0

I have a txt file with a stream of HEX data, I would like to convert it in binary fomart in order to save space on the disk.

this is my simple script just to test the decoding and the binary storage

hexstr = "12ab"

of = open('outputfile.bin','wb')

for i in hexstr:
    #this is how I convert an ASCII char to 7 bit representation 
    x = '{0:07b}'.format(ord(i))
    of.write(x)

of.close()

I exect that outputfile.bin has a size of 28 bit, instead the results is 28 byte. I guess the problem is that x is a string and not a bit sequence.

How should I do?

Thanks in advance

user2944566
  • 325
  • 1
  • 4
  • 7
  • Yep, python's `filobject.write` is expecting a string, so it probably also writes it as a string. – aIKid Nov 01 '13 at 13:51
  • I think probably binascii module is what you are looking for... – gtgaxiola Nov 01 '13 at 13:51
  • Have you seen [this](http://stackoverflow.com/q/2452861/149530) question? Note that storing 7 bits for each ASCII character will only save you 1 octet every 8 characters -- possibly less depending on your file system. – Michael Foukarakis Nov 01 '13 at 14:13
  • What is _"a stream of HEX data"_ ? What does mean _"a txt file with a stream of HEX data"_ ? – eyquem Nov 01 '13 at 14:45

2 Answers2

0

Is this what you want? "12ab" should be written as \x01\x02\x0a\x0b, right?

import struct

hexstr = "12ab"

of = open('outputfile.bin','w')

for i in hexstr:
    of.write(struct.pack('B', int(i, 16)))

of.close()
satoru
  • 31,822
  • 31
  • 91
  • 141
0

First of all, you will not get a file size that is not a multiple of 8 bits on any popular platform.

Second, you really have to brush up an what "binary" actually means. You confuse two different concepts: representing a number in the binary number system and writing out data in a "non human readable" form.

Actually, you are confusing two even more fundamental concepts: data and the representation of data. "12ab" is a representation of the four bytes in memory, as is "\x31\x32\x61\x62".

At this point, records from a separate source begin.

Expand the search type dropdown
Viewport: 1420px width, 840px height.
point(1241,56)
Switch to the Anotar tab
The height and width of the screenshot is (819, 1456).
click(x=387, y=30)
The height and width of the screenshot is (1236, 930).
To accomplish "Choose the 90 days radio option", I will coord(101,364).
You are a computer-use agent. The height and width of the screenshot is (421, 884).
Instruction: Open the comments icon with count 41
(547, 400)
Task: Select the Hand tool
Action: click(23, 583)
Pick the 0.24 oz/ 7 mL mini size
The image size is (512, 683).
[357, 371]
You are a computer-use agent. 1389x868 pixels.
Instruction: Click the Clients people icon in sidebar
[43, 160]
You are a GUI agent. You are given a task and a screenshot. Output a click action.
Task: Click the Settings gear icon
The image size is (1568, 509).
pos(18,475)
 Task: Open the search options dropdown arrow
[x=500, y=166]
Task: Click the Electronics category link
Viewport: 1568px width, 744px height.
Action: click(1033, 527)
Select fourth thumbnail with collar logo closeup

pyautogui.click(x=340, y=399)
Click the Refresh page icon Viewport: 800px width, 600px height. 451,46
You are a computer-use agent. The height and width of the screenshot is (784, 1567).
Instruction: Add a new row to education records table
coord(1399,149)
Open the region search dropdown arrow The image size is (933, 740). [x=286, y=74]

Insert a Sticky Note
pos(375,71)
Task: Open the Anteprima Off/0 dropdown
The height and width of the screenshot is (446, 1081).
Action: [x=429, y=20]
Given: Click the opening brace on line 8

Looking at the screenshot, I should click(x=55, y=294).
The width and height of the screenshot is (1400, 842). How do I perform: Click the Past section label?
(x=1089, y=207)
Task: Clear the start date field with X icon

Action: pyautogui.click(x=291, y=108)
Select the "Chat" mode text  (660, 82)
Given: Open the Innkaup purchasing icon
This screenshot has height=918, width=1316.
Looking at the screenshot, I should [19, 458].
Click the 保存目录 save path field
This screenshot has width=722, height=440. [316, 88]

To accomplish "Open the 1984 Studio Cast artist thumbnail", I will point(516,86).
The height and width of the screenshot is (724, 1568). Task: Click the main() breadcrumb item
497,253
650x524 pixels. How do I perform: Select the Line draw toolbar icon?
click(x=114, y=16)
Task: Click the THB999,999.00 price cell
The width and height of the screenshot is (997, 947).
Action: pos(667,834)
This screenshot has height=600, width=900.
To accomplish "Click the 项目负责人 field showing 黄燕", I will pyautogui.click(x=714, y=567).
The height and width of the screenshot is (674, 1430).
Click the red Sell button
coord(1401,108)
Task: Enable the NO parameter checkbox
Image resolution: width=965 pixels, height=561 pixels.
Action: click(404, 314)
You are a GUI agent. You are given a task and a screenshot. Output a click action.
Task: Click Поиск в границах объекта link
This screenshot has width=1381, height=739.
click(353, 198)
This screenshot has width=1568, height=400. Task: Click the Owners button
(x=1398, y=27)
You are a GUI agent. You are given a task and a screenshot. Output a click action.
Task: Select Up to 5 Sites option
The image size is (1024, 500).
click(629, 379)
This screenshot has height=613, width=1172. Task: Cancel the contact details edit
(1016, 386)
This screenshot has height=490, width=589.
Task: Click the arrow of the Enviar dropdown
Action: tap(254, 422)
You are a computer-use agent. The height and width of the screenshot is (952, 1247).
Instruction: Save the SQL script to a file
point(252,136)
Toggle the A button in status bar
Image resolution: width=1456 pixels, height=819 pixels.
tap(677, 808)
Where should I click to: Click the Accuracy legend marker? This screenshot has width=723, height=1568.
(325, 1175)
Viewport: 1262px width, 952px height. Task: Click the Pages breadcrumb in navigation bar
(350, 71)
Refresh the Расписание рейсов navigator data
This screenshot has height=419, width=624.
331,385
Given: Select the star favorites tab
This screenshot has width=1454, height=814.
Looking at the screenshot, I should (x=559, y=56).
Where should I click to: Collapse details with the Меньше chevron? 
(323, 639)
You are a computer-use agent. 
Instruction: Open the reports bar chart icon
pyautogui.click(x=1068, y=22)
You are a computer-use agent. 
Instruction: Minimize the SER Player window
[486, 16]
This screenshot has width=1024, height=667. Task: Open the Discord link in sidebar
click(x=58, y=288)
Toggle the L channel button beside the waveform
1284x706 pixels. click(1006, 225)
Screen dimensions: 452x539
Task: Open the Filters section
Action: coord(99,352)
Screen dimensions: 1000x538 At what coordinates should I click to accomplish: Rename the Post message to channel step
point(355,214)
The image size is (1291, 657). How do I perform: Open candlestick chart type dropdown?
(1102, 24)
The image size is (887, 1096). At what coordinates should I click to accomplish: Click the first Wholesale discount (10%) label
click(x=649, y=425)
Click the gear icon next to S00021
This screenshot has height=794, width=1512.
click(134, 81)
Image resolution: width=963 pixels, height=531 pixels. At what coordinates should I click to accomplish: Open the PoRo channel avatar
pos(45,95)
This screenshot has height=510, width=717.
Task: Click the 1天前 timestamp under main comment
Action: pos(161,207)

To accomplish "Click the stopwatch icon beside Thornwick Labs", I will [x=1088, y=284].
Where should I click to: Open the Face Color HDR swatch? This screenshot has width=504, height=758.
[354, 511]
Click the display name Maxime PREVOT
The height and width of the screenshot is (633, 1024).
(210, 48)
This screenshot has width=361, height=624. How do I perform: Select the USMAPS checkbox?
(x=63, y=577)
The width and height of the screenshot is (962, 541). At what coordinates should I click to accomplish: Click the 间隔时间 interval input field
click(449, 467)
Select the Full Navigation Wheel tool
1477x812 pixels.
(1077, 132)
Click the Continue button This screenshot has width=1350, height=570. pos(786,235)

Your problem is that x contains 28 bytes of data that can either be represented as "0110001011001011000011100010" or as "\x30\x31\x31\x30\x30...\x30\x30\x31\x30".

Maybe this will help you:

>>> hexstr = "12ab"
>>> len(hexstr)
4
>>> ['"%s": %x' % (c, ord(c)) for c in hexstr]
['"1": 31', '"2": 32', '"a": 61', '"b": 62']

>>> i = 42
>>> hex(i)
'0x2a'
>>> x = '{0:07b}'.format(i)
>>> x
'0101010'
>>> [hex(ord(c)) for c in x]
['0x30', '0x31', '0x30', '0x31', '0x30', '0x31', '0x30']
>>> hex(ord('0')), hex(ord('1'))
('0x30', '0x31')

>>> import binascii
>>> [hex(ord(c)) for c in binascii.unhexlify(hexstr)]
['0x12', '0xab']

That said, thhe binascii module has a method you can use:

import binascii

data = binascii.unhexlify(hexstr)
with open('outputfile.bin', 'wb') as f:
    f.write(data)

This will encode your data in 8bit instead of 7bit, but usually it is not worth the effort to use 7bit for compression reasons anyway.